How can parents accompany the siblings in their process of elaborating the situation and becoming aware of their resources? Here are some tips that emerge from the book My story is that of my brother:

1 Listen to them carefully

2 Pay attention to any changes in behavior

Sleep or appetite disturbances, mood swings, school difficulties, regressive behaviors (such as wetting the bed or sucking your finger at an age when you no longer do it), psychosomatic manifestations such as headache or stomach ache without specific causes they can all be symptoms of stress;

3 Talk to them about their thoughts and emotions

Often it is easier for parents to talk about positive feelings, which are easily accepted and reinforced, while it is more difficult (sometimes even forbidden) to talk about negative ones. But denying them does not mean that they are not there: it is completely normal that even siblings (as indeed the parents themselves) can experience feelings such as anger, sadness, shame, frustration, aggression.

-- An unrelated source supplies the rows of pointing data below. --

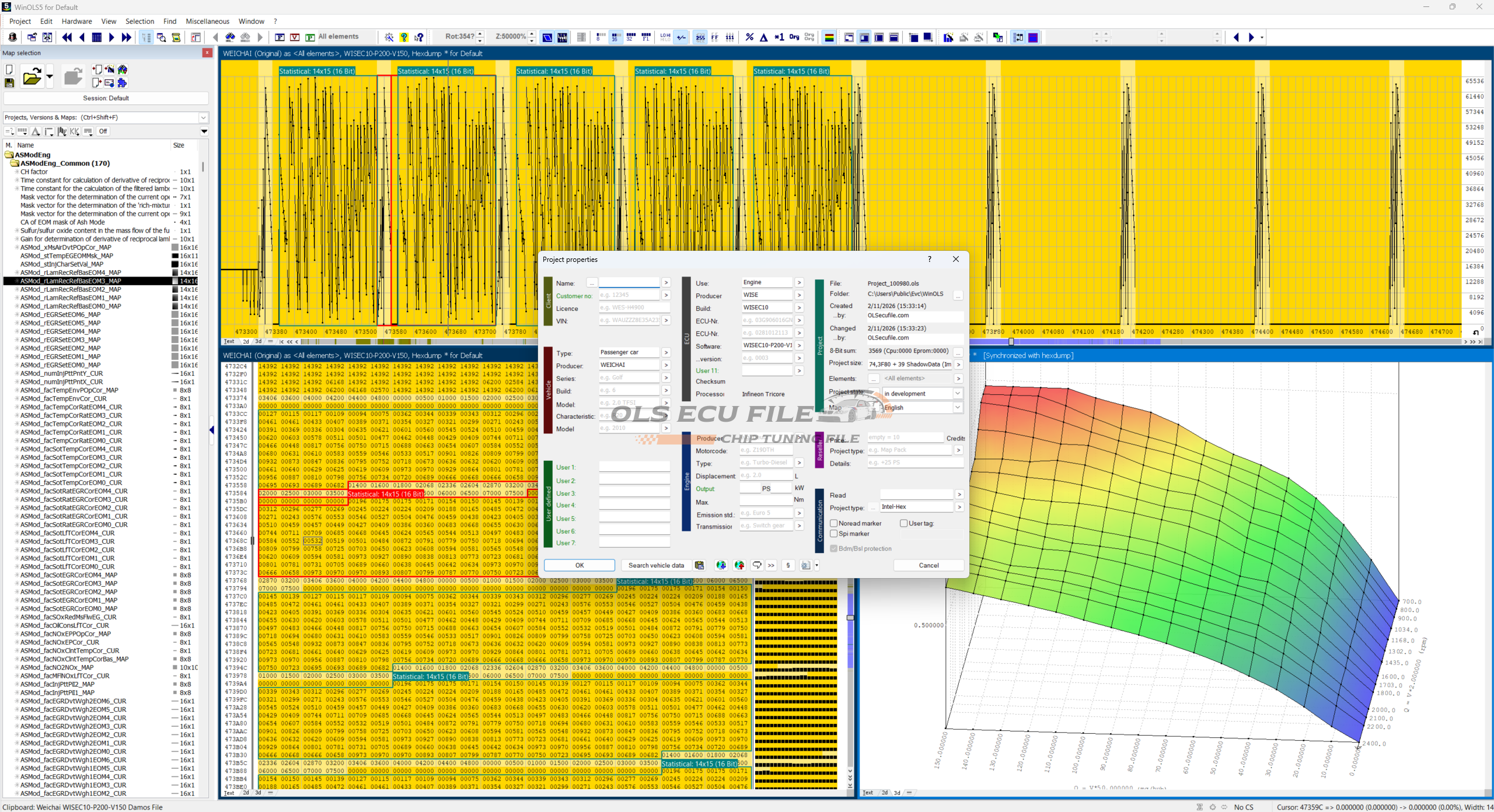This screenshot has height=812, width=1494.
Task: Click OK in Project properties dialog
Action: pyautogui.click(x=579, y=565)
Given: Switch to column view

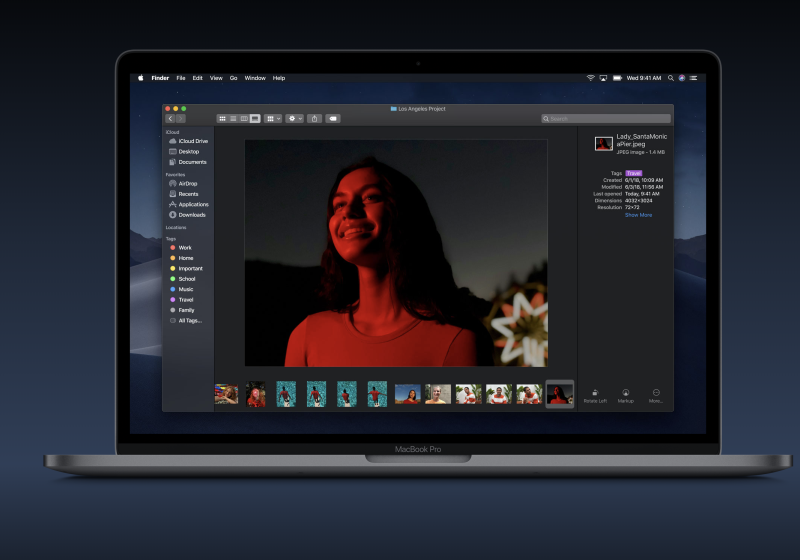Looking at the screenshot, I should pos(244,118).
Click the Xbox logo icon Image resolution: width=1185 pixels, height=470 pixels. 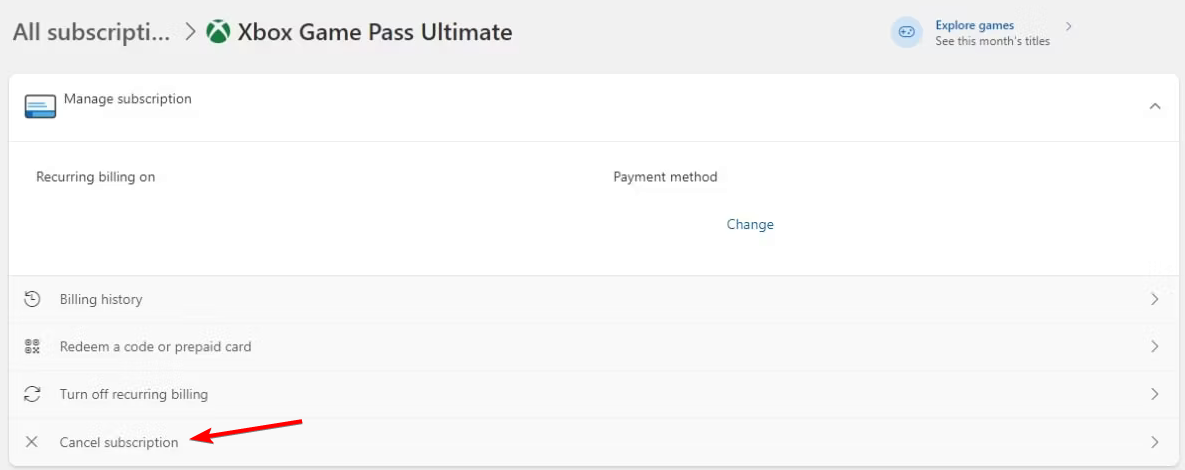(218, 32)

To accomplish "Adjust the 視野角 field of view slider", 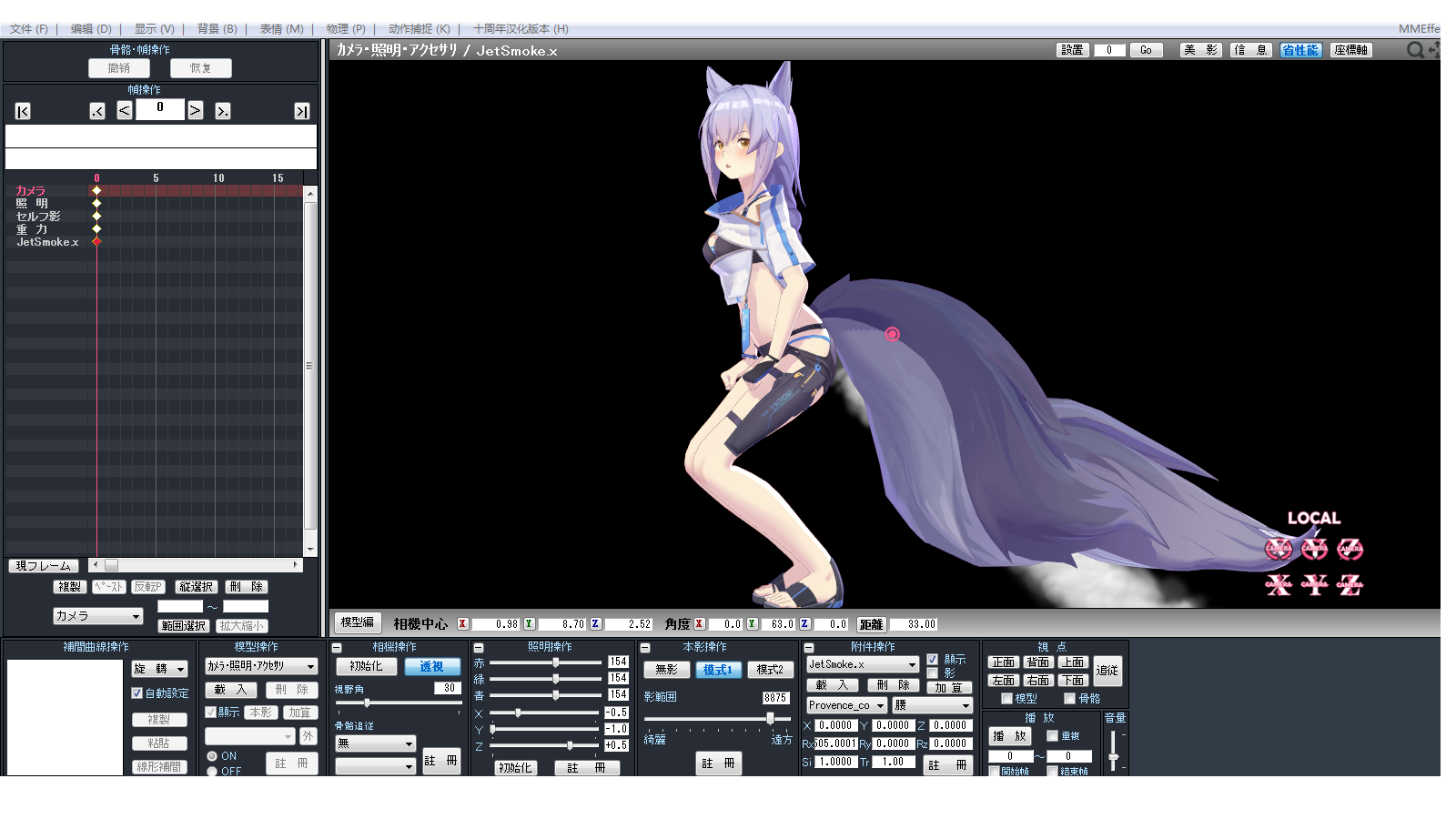I will (x=368, y=703).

It is very useful for children and adolescents to be able to confront these emotions in an open and spontaneous way, knowing that they will be accepted and not judged by the rest of the family, just like positive emotions.

4 Accept the ambivalence of children's emotions

Unlike parents, who generally come across illness and disability as adults, the brothers and sisters of sick children "breathe" these conditions from an early age if not from birth, so they learn to relate to sick siblings since immediately, "triggering the characteristic reactions between brothers, made of jealousies, envy and rivalry, But also reciprocity and sharing and expressing the ambivalence of emotions typical between siblings, but in this case intensified by the experience of illness ". This helps them to placing the difficult situation within a natural relationship, which however needs specific help.

5 Pay particular attention when placing the brother or sister of the sick child in school

It is a very delicate moment because, as Gentile writes, "the comparison with other children, their observations, their gazes generate doubts and less explicit questions about the situation ". For this reason," having already had the opportunity to talk with the family about critical situations, the management of uncomfortable questions from others, invasive glances, allows sibling to be better equipped ".

Updated on 01.06.2022

  • rare diseases
  • disability
  • emozioni
add a comment of Rare diseases: stories of brothers and sisters
Comment sent successfully! We will review it in the next few hours.